Hale, who took over the intergovernmental affairs position in August, had been the director of scheduling and advance work for President Bill Clinton since he took office in January.
"She's eminently qualified" to head an office charged with maintaining good relations with states and localities, said Grady Patterson, the treasurer of South Carolina. "She has had a lot of experience with state and local governments, so I think she is a very fine appointment."
Hale, a South Carolina native, was assistant county planner for the Aiken County, S.C., planning commission several years ago. She also assisted Sen. Dianne Feinstein, D-Calif., in a redevelopment plan for downtown San Francisco when Feinstein was a city supervisor there, according to a biography of Hale issued by the White House.
In addition, Hale directed South Carolina's lobbying office in Washington, and worked for the presidential campaigns of former Massachusetts Governor Michael Dukakis in 1988, and Sen. Ernest F. Hollings, D-S.C., in 1984.
Catherine L. Spain, the chief lobbyist for the Government Finance Officers Association, said Hale has "an interesting background," and she "knows the players, knows the concerns, and knows how the [state and local] associations operate."
Although Hale has spent considerably more time working in state and county government than in city government, she is not likely to have a bias against cities, said one municipal lobbyist. "I don't think in the end it means all that much," the lobbyist said.
Hale succeeds Regina Montoya, who was appointed by President Clinton in January.

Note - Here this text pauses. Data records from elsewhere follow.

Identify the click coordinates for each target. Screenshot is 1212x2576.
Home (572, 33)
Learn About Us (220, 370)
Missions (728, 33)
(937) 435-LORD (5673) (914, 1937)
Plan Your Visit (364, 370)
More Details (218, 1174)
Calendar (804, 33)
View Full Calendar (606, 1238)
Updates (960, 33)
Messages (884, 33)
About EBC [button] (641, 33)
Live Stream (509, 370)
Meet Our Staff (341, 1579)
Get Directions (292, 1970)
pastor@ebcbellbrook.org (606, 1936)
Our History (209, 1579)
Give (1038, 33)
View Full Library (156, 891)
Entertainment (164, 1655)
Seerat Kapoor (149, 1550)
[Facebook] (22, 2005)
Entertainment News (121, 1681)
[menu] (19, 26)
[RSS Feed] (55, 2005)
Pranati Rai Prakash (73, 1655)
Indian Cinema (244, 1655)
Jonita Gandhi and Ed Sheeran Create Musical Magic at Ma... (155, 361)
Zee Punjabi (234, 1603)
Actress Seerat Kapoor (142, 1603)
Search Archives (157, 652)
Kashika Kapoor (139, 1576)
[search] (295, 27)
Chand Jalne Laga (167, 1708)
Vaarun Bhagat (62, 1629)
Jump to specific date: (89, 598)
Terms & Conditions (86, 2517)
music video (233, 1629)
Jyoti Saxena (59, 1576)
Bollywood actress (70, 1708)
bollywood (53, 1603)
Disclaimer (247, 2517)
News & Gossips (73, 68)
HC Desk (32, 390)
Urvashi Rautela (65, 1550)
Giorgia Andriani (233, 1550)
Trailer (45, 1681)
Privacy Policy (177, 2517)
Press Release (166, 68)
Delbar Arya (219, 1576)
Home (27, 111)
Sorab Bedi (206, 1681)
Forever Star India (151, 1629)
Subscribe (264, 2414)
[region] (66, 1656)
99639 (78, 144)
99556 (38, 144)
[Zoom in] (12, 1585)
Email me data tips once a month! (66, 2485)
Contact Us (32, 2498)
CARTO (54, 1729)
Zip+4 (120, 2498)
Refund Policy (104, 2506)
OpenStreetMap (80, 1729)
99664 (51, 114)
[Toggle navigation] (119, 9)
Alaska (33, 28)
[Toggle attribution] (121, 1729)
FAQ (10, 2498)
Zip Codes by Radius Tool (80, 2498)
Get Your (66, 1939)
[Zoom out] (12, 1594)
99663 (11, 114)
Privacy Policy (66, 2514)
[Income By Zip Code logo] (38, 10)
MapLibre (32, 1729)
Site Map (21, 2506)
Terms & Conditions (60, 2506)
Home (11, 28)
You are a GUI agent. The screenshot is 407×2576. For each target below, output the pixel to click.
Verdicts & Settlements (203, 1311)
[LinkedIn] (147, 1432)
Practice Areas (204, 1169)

Montoya is leaving the position to move to Texas, where her husband has been named a federal judge, the White House said.
When Clinton took office, municipal officials had said they expected him to have a better relationship with state and local governments than had either Ronald Reagan or George Bush.
The officials based their hope on statements Clinton made during the campaign, and on the fact that he had been governor of Arkansas, president of the National Governors Association, and a member of the Anthony Public Finance Commission.
But as Hale begins her job, some state and local officials are expressing disappointment with what they feel is Clinton's failure to push Congress to ease tax law bond curbs or take other actions that would aid state and local finances.
"She's taking over at a time when people are not happy campers," Spain said.
For example, top officials of the National Association of State Treasurers have said they were unhappy that Clinton failed to include proposals for easing bond curbs in his economic package.
Other municipal industry officials have grumbled about the way the White House handled the permanent extensions for the tax exemptions for mortgage revenue bonds and small-issue industrial tax bonds in the recently passed tax bill. They said that when congressional leaders hammered out the final version of the bill, the White House did not push hard enough to include the extensions.
The two permanent extensions survived in the final bill only because of the efforts of congressional supporters, the officials said.